» **What to work on**
Please copy the data below word for word, beginning at the line that contains "Where should I click to: Upload" and going on through the line that contains "coord(828,422)". Leave the pictures out.

» **Data supplied**

%%

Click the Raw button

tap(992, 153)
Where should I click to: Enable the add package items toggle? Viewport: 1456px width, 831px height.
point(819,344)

%%
%%

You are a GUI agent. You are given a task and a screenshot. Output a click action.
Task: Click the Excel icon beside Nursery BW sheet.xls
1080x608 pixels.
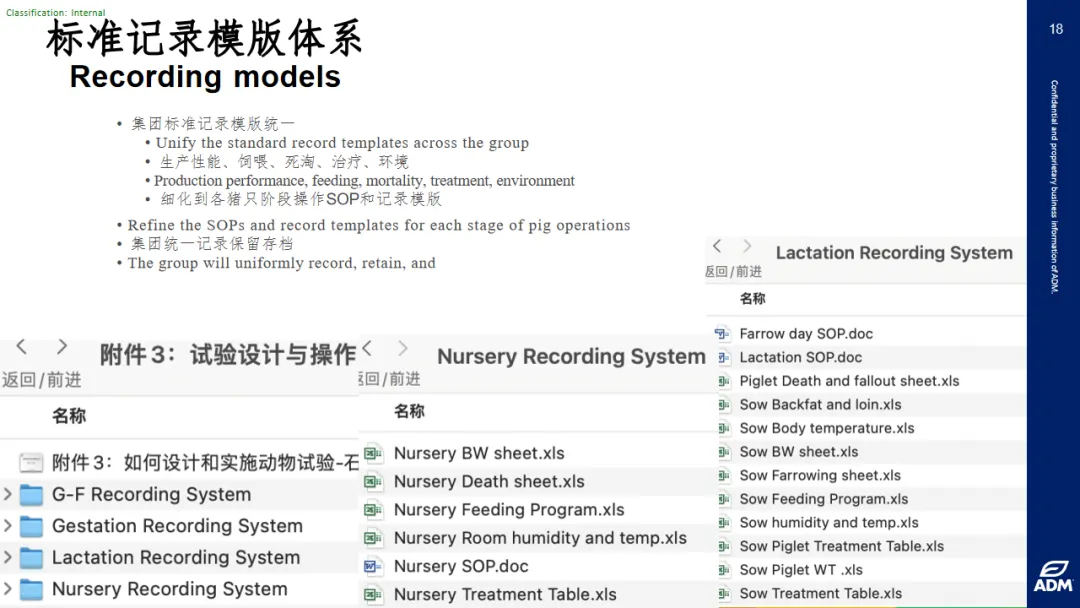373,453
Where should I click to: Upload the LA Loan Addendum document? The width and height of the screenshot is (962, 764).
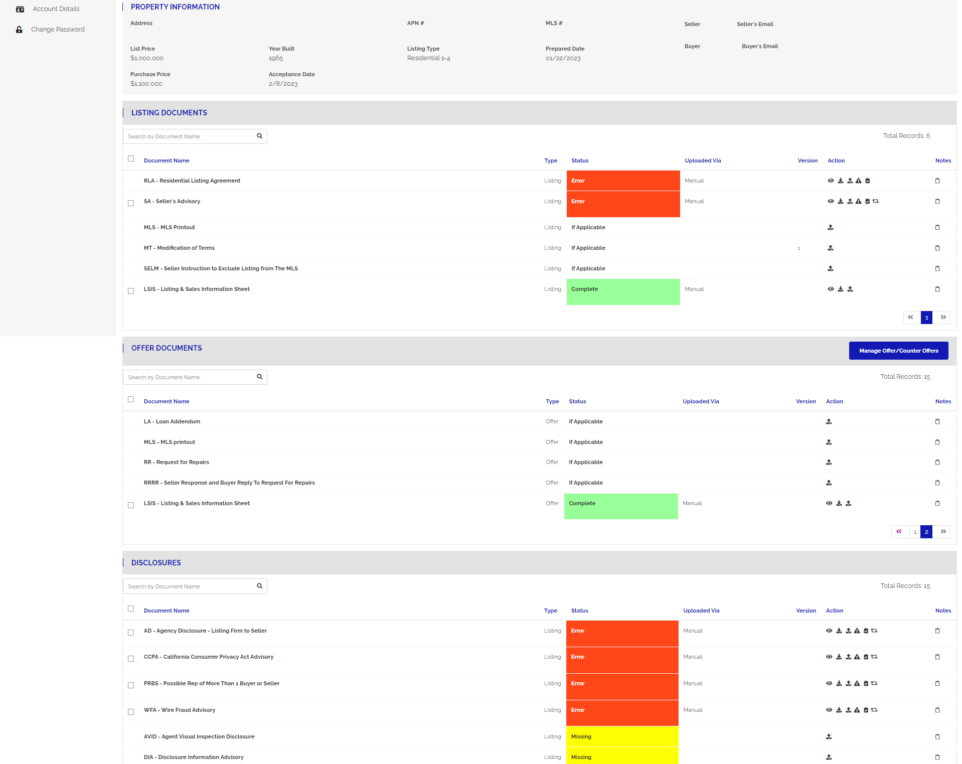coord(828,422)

%%
%%

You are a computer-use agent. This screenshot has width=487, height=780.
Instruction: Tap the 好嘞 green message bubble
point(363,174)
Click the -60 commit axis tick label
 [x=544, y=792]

%%

» **Solution for this task**
Where should I click to: Upload the LA Loan Addendum document? The width and height of the screenshot is (962, 764).
coord(828,422)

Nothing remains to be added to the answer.